Ольбрихт знал, о каких высказываниях идет речь: о них ему аккуратно сообщали. Полковник фон Штауффенберг с беспощадной откровенностью называл гитлеровских генералов искателями теплых мест, блюдолизами и льстецами, презрительно именовал их сомнительными субъектами, которые в своем низкопоклонстве уже по меньшей мере дважды переломили себе хребет. В октябре сорок второго Штауффенберг без церемоний охарактеризовал поведение генералов как скандальное. Он требовал от них проявления мужества и решительности, пусть даже некоторые и заплатят за это жизнью.
— Вы не должны забывать, — заметил Ольбрихт, пытаясь прибегнуть к дипломатическому ходу, — что полковник имел в виду лишь известную часть генералитета, а вовсе не вас и ваших единомышленников. И конечно, не меня. Вы должны также признать, что между мной, вами и теми, кого он упомянул, имеется значительная разница.
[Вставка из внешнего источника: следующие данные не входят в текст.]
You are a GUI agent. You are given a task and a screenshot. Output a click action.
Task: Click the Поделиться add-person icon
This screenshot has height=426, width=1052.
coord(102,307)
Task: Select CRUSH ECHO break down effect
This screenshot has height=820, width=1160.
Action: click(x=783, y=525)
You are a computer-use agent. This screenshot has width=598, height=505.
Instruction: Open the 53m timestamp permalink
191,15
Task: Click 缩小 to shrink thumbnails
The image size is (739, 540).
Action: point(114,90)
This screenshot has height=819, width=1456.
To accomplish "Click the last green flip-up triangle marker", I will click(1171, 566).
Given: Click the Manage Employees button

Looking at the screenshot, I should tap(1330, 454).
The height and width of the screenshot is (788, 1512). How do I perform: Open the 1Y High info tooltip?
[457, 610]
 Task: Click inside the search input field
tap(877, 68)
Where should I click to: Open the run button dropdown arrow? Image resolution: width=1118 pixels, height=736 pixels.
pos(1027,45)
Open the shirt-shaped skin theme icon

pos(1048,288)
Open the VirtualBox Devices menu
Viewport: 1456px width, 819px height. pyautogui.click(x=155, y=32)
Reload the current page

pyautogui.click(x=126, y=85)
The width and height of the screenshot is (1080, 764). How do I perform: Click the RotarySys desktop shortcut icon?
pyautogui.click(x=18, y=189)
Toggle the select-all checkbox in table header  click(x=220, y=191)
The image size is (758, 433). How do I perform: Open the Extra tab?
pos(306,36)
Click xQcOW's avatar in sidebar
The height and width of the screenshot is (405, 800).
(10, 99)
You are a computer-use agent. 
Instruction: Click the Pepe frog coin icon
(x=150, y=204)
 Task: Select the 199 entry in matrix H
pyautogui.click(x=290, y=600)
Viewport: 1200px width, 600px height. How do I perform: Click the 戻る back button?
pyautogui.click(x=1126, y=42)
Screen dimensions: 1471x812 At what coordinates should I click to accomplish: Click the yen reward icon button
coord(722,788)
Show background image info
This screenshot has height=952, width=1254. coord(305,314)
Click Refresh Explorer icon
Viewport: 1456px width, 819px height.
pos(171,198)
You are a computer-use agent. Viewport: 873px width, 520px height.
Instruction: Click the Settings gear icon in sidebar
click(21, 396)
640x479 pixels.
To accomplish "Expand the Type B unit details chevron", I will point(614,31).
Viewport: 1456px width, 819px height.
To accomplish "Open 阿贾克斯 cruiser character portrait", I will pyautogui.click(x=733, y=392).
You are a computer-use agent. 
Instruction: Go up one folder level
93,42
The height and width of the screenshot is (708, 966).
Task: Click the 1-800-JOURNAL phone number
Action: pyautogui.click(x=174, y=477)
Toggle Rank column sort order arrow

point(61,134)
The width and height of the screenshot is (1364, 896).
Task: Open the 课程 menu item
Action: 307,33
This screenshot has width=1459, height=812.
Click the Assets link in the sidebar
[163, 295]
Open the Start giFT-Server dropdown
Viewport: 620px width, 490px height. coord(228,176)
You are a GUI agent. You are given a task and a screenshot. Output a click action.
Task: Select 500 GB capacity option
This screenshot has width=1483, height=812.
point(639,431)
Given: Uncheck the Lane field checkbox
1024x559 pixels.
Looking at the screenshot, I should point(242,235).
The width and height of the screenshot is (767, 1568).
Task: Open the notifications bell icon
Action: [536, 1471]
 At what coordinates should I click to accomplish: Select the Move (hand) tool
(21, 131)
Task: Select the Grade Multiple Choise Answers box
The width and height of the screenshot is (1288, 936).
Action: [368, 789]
Она действительно существовала, эта разница. Если кто-то в рейхе сопротивлялся или противодействовал планам фюрера, того бесцеремонно убирали. И наоборот, тех генералов, кто подчинялся беспрекословно, осыпали орденами и наградами. Особо благонадежные получали «почетные гонорары» — так называли крупные денежные дотации. Преданным генерал-фельдмаршалам выплачивали, например, единовременно пятьдесят тысяч марок, а некоторые из них получали в качестве премии за особые заслуги суммы до четверти миллиона или поместье.
— Лично я, — уклончиво заметил Гёпнер, — ничего не имею против Штауффенберга. Однако у некоторых моих друзей есть к нему претензии, и претензии вполне понятные. И так как ныне он взялся лично уничтожить Гитлера, у них, естественно, возникли опасения, что полковник поставит им кое-какие условия.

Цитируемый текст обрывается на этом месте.